ENAMEL MATRIX PROTEIN COMPOSITIONS FOR MODULATING IMMUNE RESPONSE
PL369029 // WO03024479 // US7897180 // US7608284

The present invention relates to the use of a preparation of an active enamel matrix substance, such as an amelogenin, for the manufacture of a pharmaceutical composition for modulating an immune response. The composition can be used in preventing and/or treating a condition or disease in a mammal that is characterised by said mammal presenting an imbalance in its native immune response to an internal and/or external stimuli, i.e. wherein at least a part of said mammal's immune system is stimulated non-discriminatingly, reacts hypersensitivity to said immunogen, or fails to react to said stimuli. Said condition can typically either be systematic or local, such as a systemic and/or post-traumatic whole-body inflammation or an autoimmune disease.

Matrix protein compositions for grafting
AU2821200  // WO0053197 // JP4726300 // ES2215028 // EP1165102

Enamel matrix, enamel matrix derivatives and/or enamel matrix proteins are used in the preparation of a pharmaceutical composition for promoting the take of a graft, e.g. in soft tissue such as skin or mucosa or mineralized tissue such as bone.

MATRIX PROTEIN COMPOSITIONS FOR INDUCTION OF APOPTOSIS
US7960347 // ES2215027 // WO0053196 // JP2002538211 // EP1162985

Enamel matrix, enamel matrix derivatives and/or enamel matrix proteins or peptides may be used as therapeutic or prophylactic agents for inducing programmed cell death (apoptosis), in particular in the treatment or prevention of cancer or malignant or benign neoplasms.
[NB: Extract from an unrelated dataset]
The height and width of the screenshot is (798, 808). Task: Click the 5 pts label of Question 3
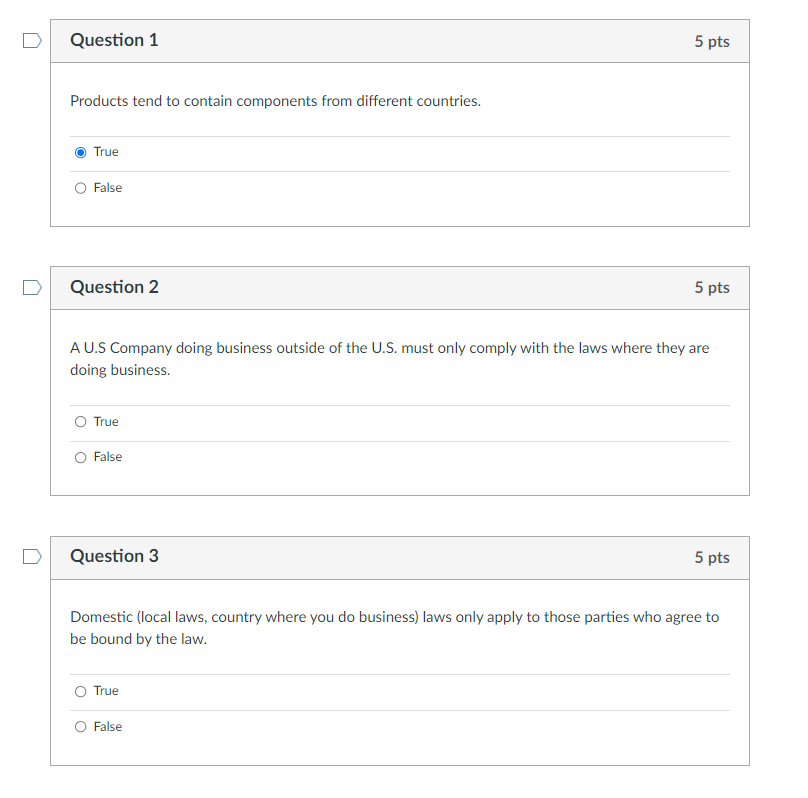pyautogui.click(x=712, y=557)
MATRIX PROTEIN COMPOSITIONS FOR INHIBITION OF EPITHELIAL CELL GROWTH
WO0197835

The present invention relates to the use of an active enamel substance for the preparation of a pharmaceutical composition for application on a medical implant or device and/or on tissue in contact with said implant or device so as to inhibit attachement, proliferation and/or growth of epithelial cells thereon, or to inhibit epithelial downgrowth along the surface of said implant or device. The preparation is utilised to bio-engineer surfaces of medical implants and devices which are in contact with epithelial tissue in such a way that growth of epithelial cells on or along the surfaces of such implants or devices is substantially inhibited. Accordingly, the present invention relates to a method of inhibiting attachment, proliferation and/or growth of epithelial cells on a medical implant or device. The invention also relates to medical implants or devices on which enamel matrix, enamel matrix derivatives and/or enamel matrix proteins have been applied.
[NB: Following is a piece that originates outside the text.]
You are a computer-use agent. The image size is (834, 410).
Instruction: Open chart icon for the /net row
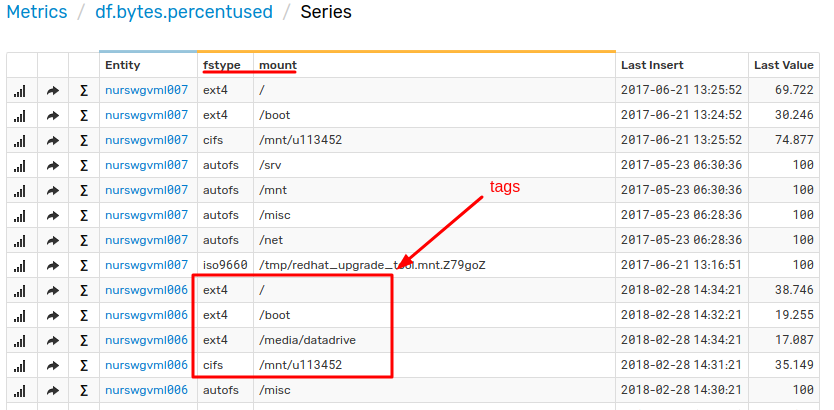click(x=20, y=240)
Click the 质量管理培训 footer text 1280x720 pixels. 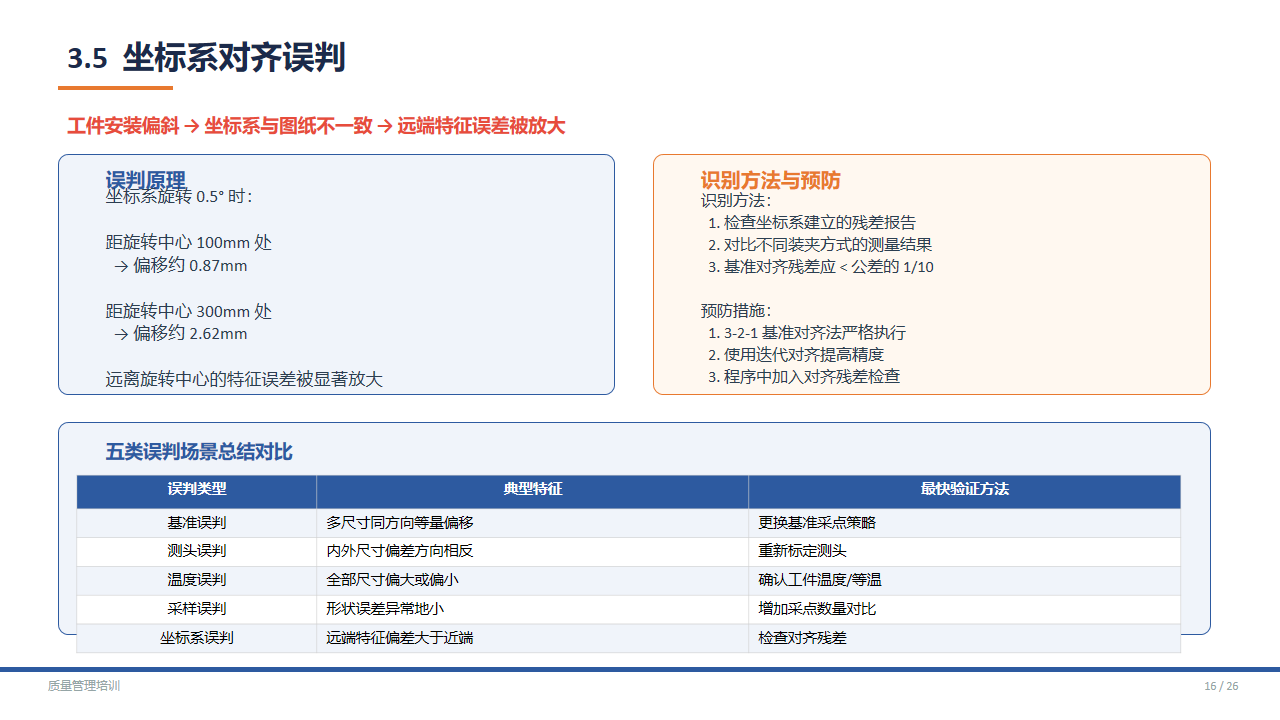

FUNCTIONALIZATION OF MICROSCOPY PROBE TIPS
WO2009001220

The invention comprises a method of functionalizing scanning probe microscope (SPM) tips to image and/or measure interactions between surfaces, including the surfaces of inorganic, organic-inorganic hybrid, organic, magnetic/conductive, hard coatings and biological materials. The invention further comprises the use of atomic layer deposition (ALD) to functionalize SPM tips.
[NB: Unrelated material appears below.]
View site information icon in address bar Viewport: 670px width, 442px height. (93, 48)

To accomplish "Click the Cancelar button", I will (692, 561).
SELECTIVE CHEMOKINE MODULATION
NO20091420 // WO2008033069 // US2010203089

The present invention teaches the use of a metal or an oxide of a metal having a capability of reducing the amount of the chemokine IP-IO in a sample and/or reducing the production of IP-IO in cells. The metal is a metal of group 4 or 5 in the period table of the elements and preferably titanium. These metals and metal oxides can selectively bind IP-IO to its surface to thereby scavenge IP-IO from the surrounding medium. In addition, a metal-cell contact induces a reduction in the production of IP-IO from IP-IO producing cells. The metals and metal oxides of the present invention can therefore be used for treating and/ or preventing medical conditions characterized by adverse IP-IO expression, such as inflammatory reactions.